About the African Commission on Nuclear Energy (AFCONE): The Treaty of Pelindaba establishes the African Commission on Nuclear Energy (AFCONE) for the purpose of ensuring States Parties’ compliance with their undertakings. The Treaty mandates AFCONE, inter alia, to collate States Parties annual reports, review the application of peaceful nuclear activities and safeguards by the International Atomic Energy Agency (IAEA), bring into effect the complaints procedure, encourage regional and sub-regional cooperation, as well as promote international cooperation with extra-zonal States for the peaceful applications of nuclear science and technology. The AFCONE Secretariat is based in Pretoria, South Africa.


AFCONE plays a key role in advancing the peaceful application of nuclear science and technology in Africa and in bringing much-needed support to States Parties to fully benefit from nuclear sciences and technology applications in the areas of health, agriculture and energy. AFCONE is also actively engaged in global and regional efforts towards disarmament and non-proliferation.

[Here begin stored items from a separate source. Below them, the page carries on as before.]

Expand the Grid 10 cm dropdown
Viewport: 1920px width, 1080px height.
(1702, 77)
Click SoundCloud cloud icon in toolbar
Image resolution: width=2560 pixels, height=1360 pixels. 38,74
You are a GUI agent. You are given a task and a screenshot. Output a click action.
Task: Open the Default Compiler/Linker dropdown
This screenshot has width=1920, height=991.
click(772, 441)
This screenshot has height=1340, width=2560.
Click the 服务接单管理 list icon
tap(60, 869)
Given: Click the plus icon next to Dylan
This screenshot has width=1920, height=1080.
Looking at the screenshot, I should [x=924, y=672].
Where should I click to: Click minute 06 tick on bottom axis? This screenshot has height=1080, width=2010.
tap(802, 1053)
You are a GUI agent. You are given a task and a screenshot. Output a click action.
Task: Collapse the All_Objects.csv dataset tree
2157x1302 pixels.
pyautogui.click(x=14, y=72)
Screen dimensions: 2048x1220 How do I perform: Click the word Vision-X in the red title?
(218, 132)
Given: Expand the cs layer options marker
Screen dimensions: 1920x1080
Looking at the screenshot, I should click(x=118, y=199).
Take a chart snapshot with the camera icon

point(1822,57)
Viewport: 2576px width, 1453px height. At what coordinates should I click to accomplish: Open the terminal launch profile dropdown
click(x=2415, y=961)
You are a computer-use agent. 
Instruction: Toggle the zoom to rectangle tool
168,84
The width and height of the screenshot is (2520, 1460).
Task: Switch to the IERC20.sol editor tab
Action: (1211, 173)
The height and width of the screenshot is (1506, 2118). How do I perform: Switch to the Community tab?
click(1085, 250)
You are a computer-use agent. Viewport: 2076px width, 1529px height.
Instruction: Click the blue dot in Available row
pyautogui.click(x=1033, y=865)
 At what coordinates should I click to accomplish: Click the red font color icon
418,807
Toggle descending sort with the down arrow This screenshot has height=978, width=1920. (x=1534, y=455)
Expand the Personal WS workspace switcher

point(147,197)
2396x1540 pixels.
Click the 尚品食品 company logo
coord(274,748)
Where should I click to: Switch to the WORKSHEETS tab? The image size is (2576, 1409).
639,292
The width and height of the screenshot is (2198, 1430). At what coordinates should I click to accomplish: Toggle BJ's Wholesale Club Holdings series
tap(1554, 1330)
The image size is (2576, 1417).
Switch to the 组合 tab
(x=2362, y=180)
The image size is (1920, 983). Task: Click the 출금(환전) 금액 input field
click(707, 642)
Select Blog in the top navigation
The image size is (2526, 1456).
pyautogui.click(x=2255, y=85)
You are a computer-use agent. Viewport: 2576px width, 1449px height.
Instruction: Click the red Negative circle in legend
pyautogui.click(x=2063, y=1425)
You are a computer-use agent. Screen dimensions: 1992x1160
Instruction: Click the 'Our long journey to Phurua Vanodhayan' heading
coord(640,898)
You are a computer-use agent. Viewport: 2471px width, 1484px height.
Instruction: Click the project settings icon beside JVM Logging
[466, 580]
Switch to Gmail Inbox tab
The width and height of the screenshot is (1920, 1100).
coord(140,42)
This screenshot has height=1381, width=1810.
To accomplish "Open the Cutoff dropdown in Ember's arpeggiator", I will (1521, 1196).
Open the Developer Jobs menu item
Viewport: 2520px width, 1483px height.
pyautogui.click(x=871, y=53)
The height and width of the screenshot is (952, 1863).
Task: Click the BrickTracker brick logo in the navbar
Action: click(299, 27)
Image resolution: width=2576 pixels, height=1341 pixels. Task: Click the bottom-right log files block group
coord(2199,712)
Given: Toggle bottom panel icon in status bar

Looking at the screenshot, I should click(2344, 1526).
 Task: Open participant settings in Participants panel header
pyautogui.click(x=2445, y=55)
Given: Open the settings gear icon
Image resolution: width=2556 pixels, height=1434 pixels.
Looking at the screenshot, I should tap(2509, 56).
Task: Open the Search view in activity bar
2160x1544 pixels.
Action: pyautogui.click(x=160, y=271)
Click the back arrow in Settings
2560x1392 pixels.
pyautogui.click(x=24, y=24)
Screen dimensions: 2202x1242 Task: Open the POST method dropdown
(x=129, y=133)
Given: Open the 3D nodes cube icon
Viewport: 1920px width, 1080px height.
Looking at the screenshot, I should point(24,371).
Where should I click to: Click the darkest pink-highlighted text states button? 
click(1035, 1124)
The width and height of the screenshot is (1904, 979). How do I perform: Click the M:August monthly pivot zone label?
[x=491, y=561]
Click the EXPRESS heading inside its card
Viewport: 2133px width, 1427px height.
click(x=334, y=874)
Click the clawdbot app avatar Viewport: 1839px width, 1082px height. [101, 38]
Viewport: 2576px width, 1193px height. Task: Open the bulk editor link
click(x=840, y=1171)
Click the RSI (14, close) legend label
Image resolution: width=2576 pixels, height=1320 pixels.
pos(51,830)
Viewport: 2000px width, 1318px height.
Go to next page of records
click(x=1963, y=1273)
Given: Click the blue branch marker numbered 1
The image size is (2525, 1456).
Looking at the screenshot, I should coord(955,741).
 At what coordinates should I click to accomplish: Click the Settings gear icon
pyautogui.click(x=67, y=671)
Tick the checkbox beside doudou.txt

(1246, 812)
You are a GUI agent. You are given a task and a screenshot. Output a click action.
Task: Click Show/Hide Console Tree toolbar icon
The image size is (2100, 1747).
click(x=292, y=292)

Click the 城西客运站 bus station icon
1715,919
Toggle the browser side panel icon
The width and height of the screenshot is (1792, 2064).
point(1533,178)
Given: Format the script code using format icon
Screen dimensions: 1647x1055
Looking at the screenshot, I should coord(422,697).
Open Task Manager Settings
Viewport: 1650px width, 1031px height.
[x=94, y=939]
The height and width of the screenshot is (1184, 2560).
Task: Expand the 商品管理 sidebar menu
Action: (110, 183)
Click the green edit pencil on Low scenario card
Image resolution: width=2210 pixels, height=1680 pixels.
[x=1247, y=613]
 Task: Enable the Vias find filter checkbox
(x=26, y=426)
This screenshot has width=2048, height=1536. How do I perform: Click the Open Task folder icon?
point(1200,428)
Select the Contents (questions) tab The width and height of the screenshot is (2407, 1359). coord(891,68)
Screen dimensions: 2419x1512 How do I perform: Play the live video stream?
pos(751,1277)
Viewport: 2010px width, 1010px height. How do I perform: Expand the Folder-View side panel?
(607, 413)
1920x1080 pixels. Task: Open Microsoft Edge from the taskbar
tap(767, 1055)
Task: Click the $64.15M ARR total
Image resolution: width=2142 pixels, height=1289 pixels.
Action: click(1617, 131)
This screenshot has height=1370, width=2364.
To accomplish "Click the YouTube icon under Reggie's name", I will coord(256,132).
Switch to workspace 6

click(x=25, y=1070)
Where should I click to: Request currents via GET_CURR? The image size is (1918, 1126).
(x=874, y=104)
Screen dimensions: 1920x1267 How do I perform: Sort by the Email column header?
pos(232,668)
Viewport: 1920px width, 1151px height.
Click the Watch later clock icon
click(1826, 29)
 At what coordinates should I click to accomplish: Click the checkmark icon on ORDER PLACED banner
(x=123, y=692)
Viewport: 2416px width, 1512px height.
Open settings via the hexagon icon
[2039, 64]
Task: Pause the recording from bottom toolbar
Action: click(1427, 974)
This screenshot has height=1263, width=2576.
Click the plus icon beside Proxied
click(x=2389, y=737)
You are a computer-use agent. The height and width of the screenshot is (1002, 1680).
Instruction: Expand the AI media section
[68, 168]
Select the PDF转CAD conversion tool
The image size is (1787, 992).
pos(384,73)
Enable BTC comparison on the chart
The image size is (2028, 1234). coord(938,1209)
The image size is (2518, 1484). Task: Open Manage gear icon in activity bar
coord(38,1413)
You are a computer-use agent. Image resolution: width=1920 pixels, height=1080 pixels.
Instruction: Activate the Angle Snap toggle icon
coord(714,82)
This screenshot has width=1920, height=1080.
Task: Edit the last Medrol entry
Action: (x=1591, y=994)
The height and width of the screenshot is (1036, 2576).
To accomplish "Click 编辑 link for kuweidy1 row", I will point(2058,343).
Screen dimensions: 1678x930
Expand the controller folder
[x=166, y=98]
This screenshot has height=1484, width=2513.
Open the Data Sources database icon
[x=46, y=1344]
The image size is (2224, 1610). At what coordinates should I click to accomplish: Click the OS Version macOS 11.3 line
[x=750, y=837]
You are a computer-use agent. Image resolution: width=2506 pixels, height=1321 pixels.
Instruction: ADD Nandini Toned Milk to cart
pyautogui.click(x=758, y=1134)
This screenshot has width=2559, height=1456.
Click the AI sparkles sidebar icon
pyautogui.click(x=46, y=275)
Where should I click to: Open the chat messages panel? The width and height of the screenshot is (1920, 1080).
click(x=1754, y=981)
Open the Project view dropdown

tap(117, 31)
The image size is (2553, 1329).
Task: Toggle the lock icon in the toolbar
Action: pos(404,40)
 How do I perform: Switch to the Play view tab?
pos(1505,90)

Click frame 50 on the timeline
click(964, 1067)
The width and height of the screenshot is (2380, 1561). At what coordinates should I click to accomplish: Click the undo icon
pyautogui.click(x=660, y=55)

AFCONE consists of 12 States Parties that serve for a three-year term. States Parties that are members of AFCONE are elected by the Conference of States Parties with due regard to equitable regional representation and national development in nuclear science and technology. The 1st Conference of States Parties (CSP) held in Addis Ababa, on 4 November 2010, elected the following countries to the membership of AFCONE for a three-year term: Algeria, Burkina Faso, Cameroon, Ethiopia, Kenya, Libya, Mali, Mauritius, Senegal, South Africa Togo, and Tunisia.

Members of AFCONE are represented through Commissioners, who are high caliber professionals with experience in the area of nuclear science and technology, diplomacy and security. Current AFCONE Commissioners are: Mr. Messaoud Baaliouamer (Algeria), Dr. Badiori Outtara (Burkina Faso), Dr Augustin Simo (Cameroon), Mr. Atnatiwos Zeleke Meshesha (Ethiopia), Professor Shaukat Abdurazak (Kenya), Dr. Bulgasem Hammouda Ali El-Fawaris (Libya), Mr. Tezana Coulibaly (Mali), Ambassador Anund P. Neewor (Mauritius), Professor Christian Sina Diatta (Senegal), Ambassador Abdul Samad Minty (South Africa), Lieutenant-Colonel Manzi Pidalatan (Togo) and Dr Mourad Telmini (Tunisia). AFCONE is chaired by Amb. Minty.


AFCONE Commissioners meet in annual Ordinary Sessions to discuss all aspects relating to the implementation of the AFCONE programme of work. The 1st Ordinary Session was held in Addis Ababa on 4 May 2011, the 2nd in Addis Ababa on 26 July 2012, the 3rd in Pretoria on 11-12 November 2013, and the 4th in Addis Ababa on 27 May 2014.

about the 3rd Conference of States Parties: The CSP is the highest decision making body in the implementation of the Treaty of Pelindaba. The CSP convenes at least one every two years to review the implementation of the Treaty, and adopt the necessary decisions to ensure the smooth operations of AFCONE.

The 3rd CSP is expected to review the status of the operationalization of AFCONE Secretariat; the status of States Parties’ contributions to the 2013-2015 budget; and address other issues relating to the implementation of the Treaty of Pelindaba. The 3rd CSP will also mark the end of the three-year term of members of AFCONE and is thus expected to elect twelve new States Parties to the membership of AFCONE.